En ese sentido, Ulla llamó a extremar las precauciones y remarcó que el agua debe ser tratada antes de beberla. “Si tomás el agua del río, tenés que clorarla o hervirla”, advirtió.

El monitoreo no se limita, sin embargo, a la detección de bacterias. La Fundación incorpora indicadores biológicos y diferentes parámetros físico-químicos para obtener una mirada integral sobre el estado de la cuenca y su evolución a lo largo del tiempo.

el ingeniero agrónomo Daniel Ulla, especialista en Gestión de Cuencas Hídricas
Tras cinco años de monitoreo, la organización sostiene que es necesario contar con información y medidas de prevención a largo plazo para evitar el deterioro del ecosistema

La organización también trabaja junto con universidades y pone la cuenca a disposición de investigaciones académicas. Los resultados de las evaluaciones serán difundidos públicamente a través de sus canales de comunicación.
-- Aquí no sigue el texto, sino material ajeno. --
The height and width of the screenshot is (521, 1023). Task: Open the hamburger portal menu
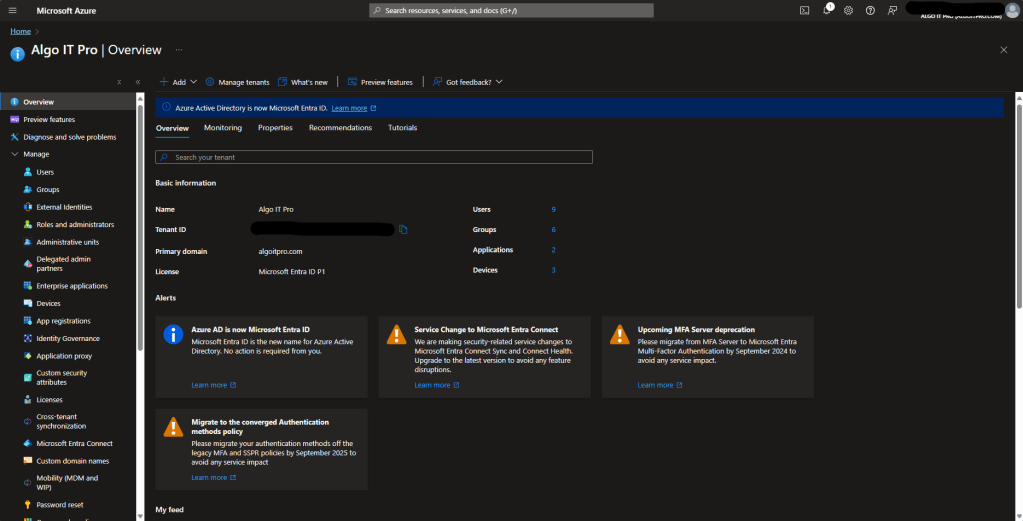point(12,10)
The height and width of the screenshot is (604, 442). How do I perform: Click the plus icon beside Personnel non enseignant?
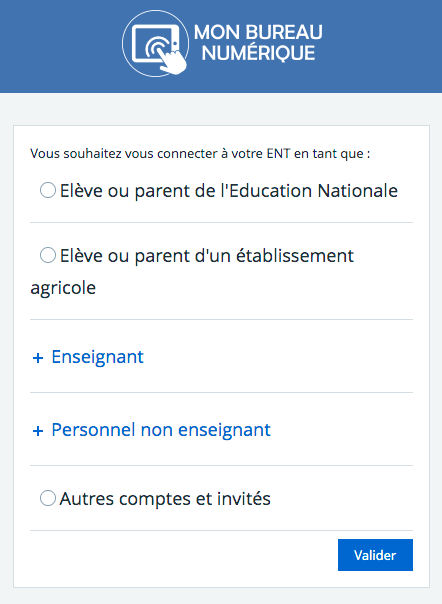pos(38,431)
Incendios, sobrepastoreo y desarrollo inmobiliario

La contaminación fecal es apenas una parte de un problema más amplio. Entre las amenazas identificadas por la Fundación también aparecen los incendios, el sobrepastoreo, la expansión del desarrollo inmobiliario sin planificación y la presencia de especies exóticas e invasoras.
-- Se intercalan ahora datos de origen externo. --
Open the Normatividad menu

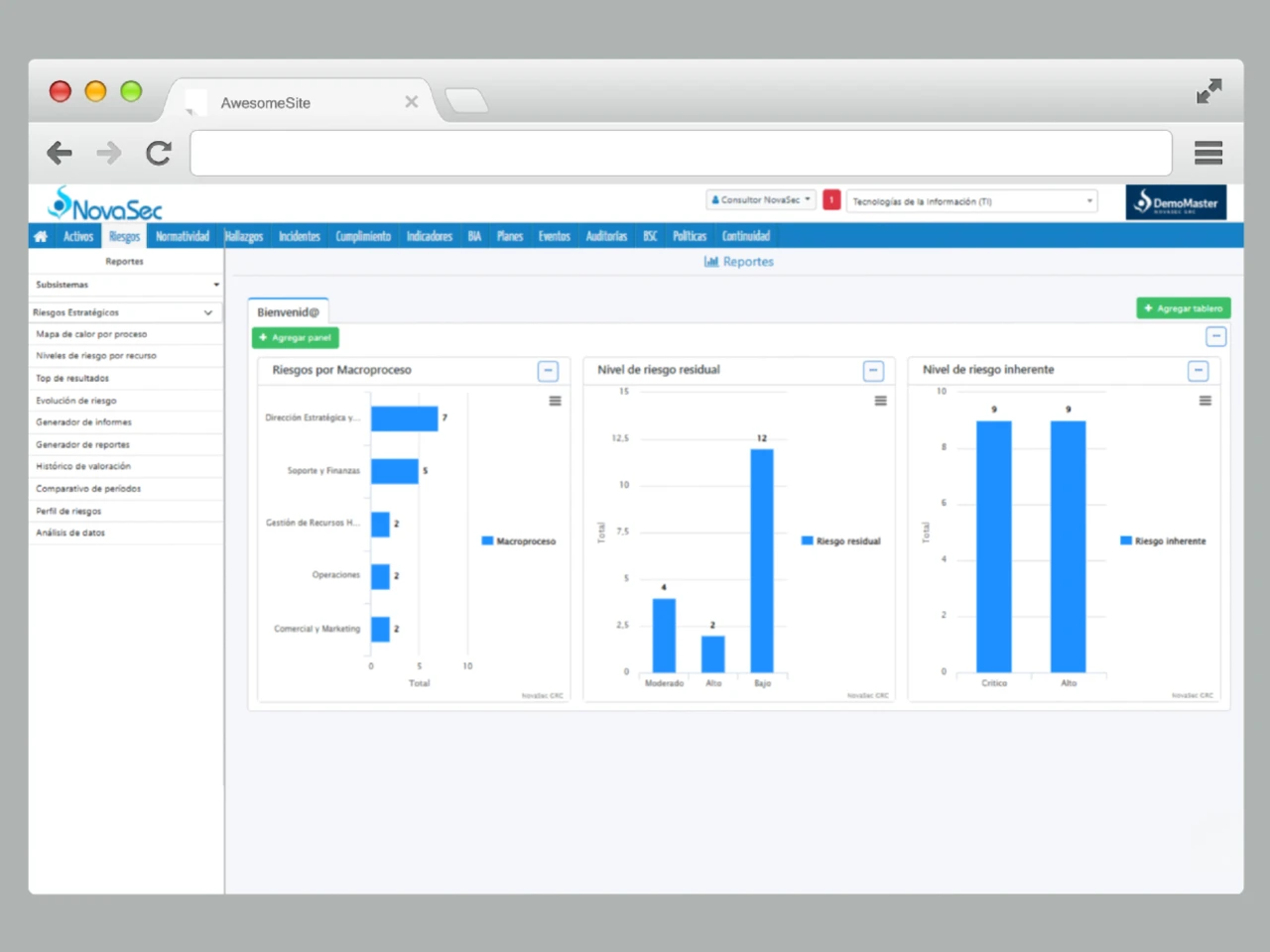[x=183, y=236]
El avance de actividades y emprendimientos sobre una cuenca requiere, según la organización, una mirada que contemple no solamente las condiciones actuales del río sino también los cambios que pueden producirse a largo plazo.

Para Ulla, la falta de planificación y prevención puede dejar a las comunidades expuestas frente a eventos extremos. Como ejemplo, recordó la creciente extraordinaria registrada en marzo de 2024, cuando el caudal del río pasó de un promedio de 15 metros cúbicos por segundo a aproximadamente 1.100.

“Tenemos una visión tan corta de la historia que no tenemos en cuenta lo que puede llegar a suceder. Hay que prevenir”, afirmó.

El planteo de la Fundación apunta así a superar una mirada limitada al estado actual del río y avanzar hacia políticas ambientales que contemplen el conjunto de la cuenca. El monitoreo permanente busca generar evidencia para que las decisiones sobre ganadería, urbanización, conservación y manejo del territorio tengan en cuenta el impacto acumulativo sobre el ecosistema.

Con cinco años de registros, la Fundación Monterita del Quillinzo busca consolidar una base de información que permita seguir la evolución ambiental de la cuenca y promover medidas de protección a largo plazo. El objetivo, sostienen, es evitar que las señales de deterioro se conviertan en daños difíciles de revertir y preservar la calidad del río para las próximas generaciones.